São 20 anos de negociações para abertura do mercado japonês à carne bovina brasileira. As conversas tiveram um hiato de cinco anos, foram retomadas há dois anos e havia a expectativa de que evoluíssem esta semana, com a visita do presidente Luiz Inácio Lula da Silva ao Japão.

O resultado dos encontros mantidos no Oriente, entretanto, indica apenas que as conversas devem prosseguir em 2025, seguindo um roteiro com algumas etapas obrigatórias. A primeira delas será o reconhecimento de todo o Brasil como livre de febre aftosa sem vacinação pela Organização Mundial de Saúde Animal (OMSA).

Atualmente apenas cinco estados - Rio Grande do Sul, Santa Catarina, Paraná, Acre e Rondônia - têm esse status, mas o reconhecimento do País inteiro pela OMSA é esperado para maio. A expectativa do setor é que até 2026 os orientais, enfim, cedam e abram seu cobiçado mercado à carne bovina brasileira.

O Japão é o terceiro maior país importador de carne bovina do mundo, com 80% do total proveniente dos Estados Unidos e da Austrália. O Brasil, maior exportador global do produto, atende cerca de 160 países.

As negociações prosseguiram na missão do governo brasileiro Japão - e depois ao Vietnã. Nesta terça-feira, 25 de março, Lula e o ministro da Agricultura, Carlo Fávaro, se reuniram com representantes do setor no Japão e reforçaram o compromisso do governo em expandir o acesso da carne bovina brasileira àquele mercado.

“Nossas indústrias estão aptas a atender às exigências sanitárias e comerciais feitas pelo Japão”, relatou o ministro, citando o reconhecimento do Brasil livre de febre aftosa sem vacinação.

“Como bem disse o ministro (da Agricultura, Carlos) Fávaro na reunião, são mais de 20 anos de negociações e agora, vemos que, com essa visita, as coisas começam a avançar, principalmente pela evolução sanitária do nosso rebanho”, completou o presidente do Conselho da Associação Brasileira das Indústrias Exportadoras de Carnes (Abiec), Renato Costa.

Abiec e governo brasileiro têm trocado missões técnicas e diplomáticas com o governo e importadores japoneses, com uma série de inspeções sanitárias realizadas por autoridades do país oriental. Do outro lado, o presidente da Abiec, Roberto Perosa, esteve diversas vezes no Japão para tratar do tema.

Principal executivo da associação, Perosa já foi Secretário de Comércio e Relações Internacionais do Ministério da Agricultura e trocou o cargo pela Abiec. Ele sustenta que o Brasil tem um dos sistemas de controle sanitário mais avançados do mundo, cumprindo todas as exigências de mercados criteriosos para onde exporta, como Estados Unidos, União Europeia e China.

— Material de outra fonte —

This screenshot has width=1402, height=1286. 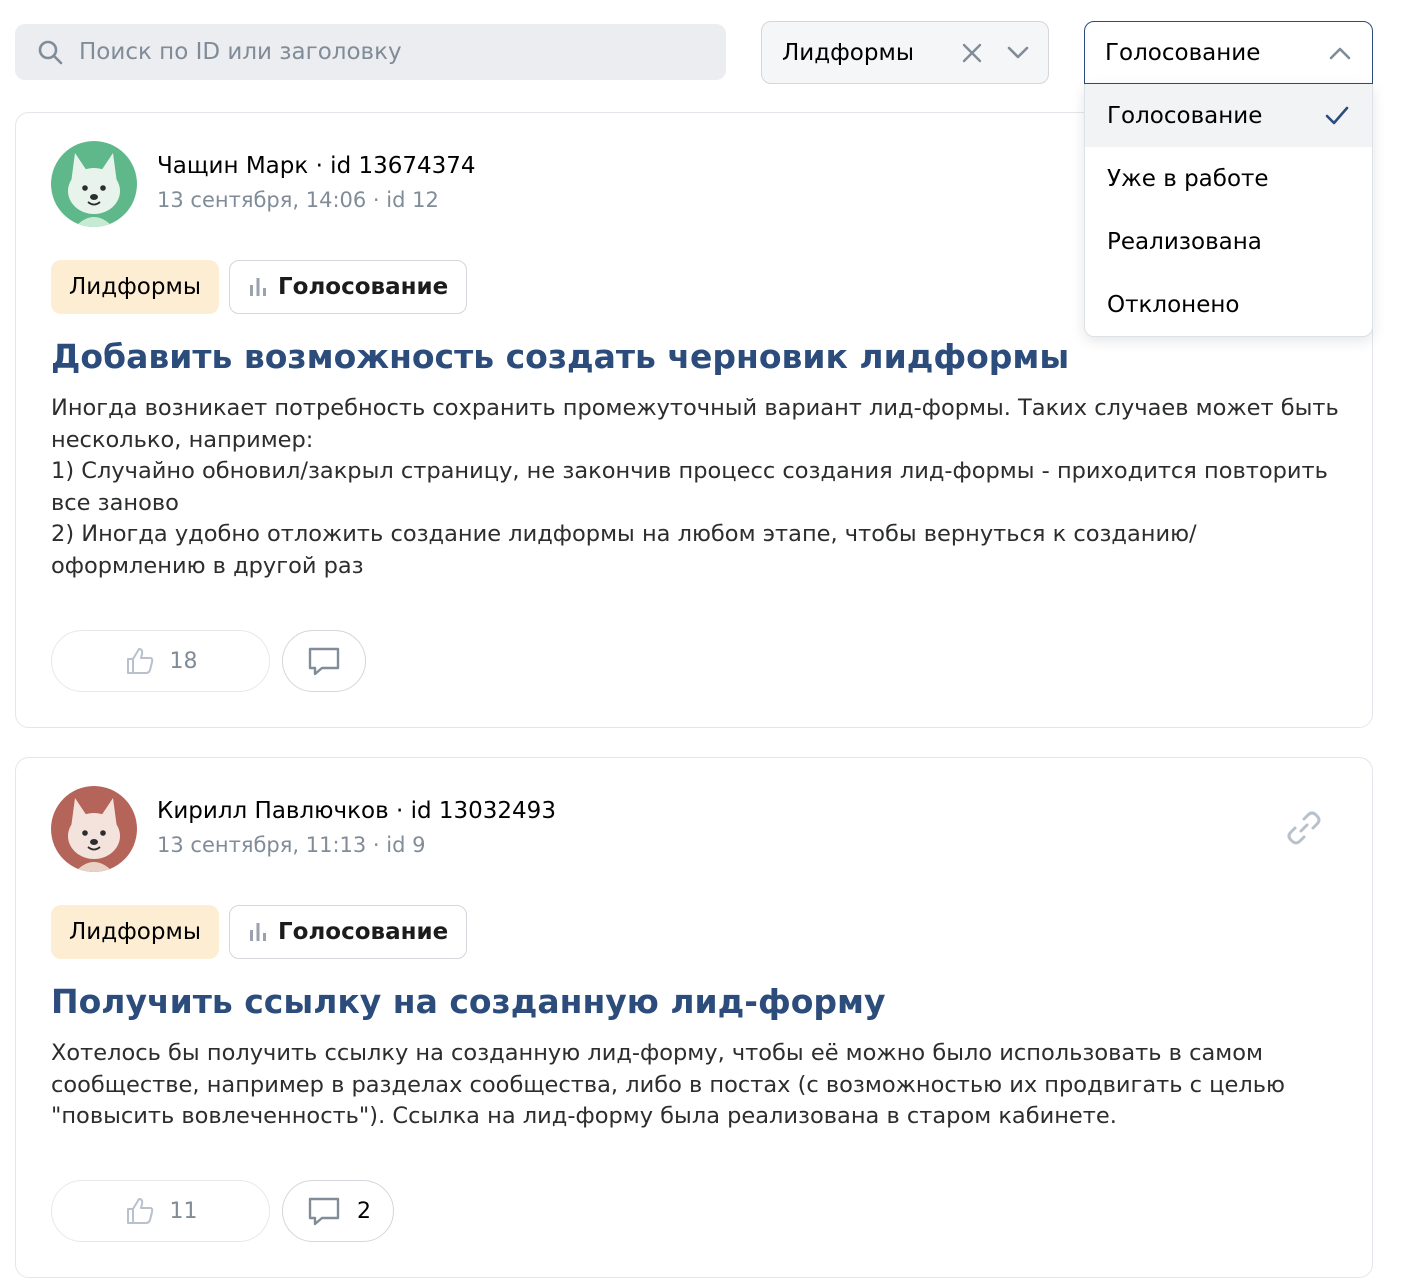 I want to click on category-filter-value: Лидформы, so click(x=848, y=52).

“Foi uma reunião extremamente produtiva, marcada por um claro comprometimento do presidente com o setor. Estamos confiantes de que avançaremos na abertura do mercado japonês — uma expectativa legítima do setor, que está plenamente preparado para atender, com excelência, aos mais altos padrões exigidos”, destacou Perosa sobre o encontro.

A Abiec sustenta que as exportações brasileiras de carne seriam complementares à produção local no Japão, garantindo maior oferta ao consumidor japonês, sem impactar a cadeia produtiva local.

“Embora exportemos apenas 30% da produção, com o crescimento do rebanho e o acesso a novos mercados, garantimos sustentabilidade para toda a cadeia”, destacou Renato Costa, presidente do Conselho da Abiec.

Só em 2026

Para o diretor-fundador da Scot Consultoria, Alcides Torres, o Brasil perdeu várias oportunidades de colocar produtos agropecuários na mesa de negociações para troca de produtos com o Japão no passado. Com isso, teve de partir para negociações pontuais e setoriais, como a da carne bovina.

Para Torres, apesar do discurso relativo à questão sanitária, o principal ponto de impasse para a abertura do mercado oriental à carne bovina brasileira é o econômico. “A carne brasileira é muito barata e vai bagunçar aquele mercado interno”, disse.

Torres citou a China como exemplo. O país se tornou o maior mercado da carne brasileira após a abertura do mercado, até que a pecuária local fosse afetada. “Isso incomodou e os chineses colocaram o Brasil sob observação para a prática de dumping, que definitivamente não existe”, lembrou.

Para o consultor, o Brasil “consegue atender o mercado japonês com qualquer tipo de carne e com qualidade muito melhor” e os dois países têm um ótimo relacionamento que pode ajudar na abertura. “Mas não acredito que isso ocorrerá em 2025”, concluiu.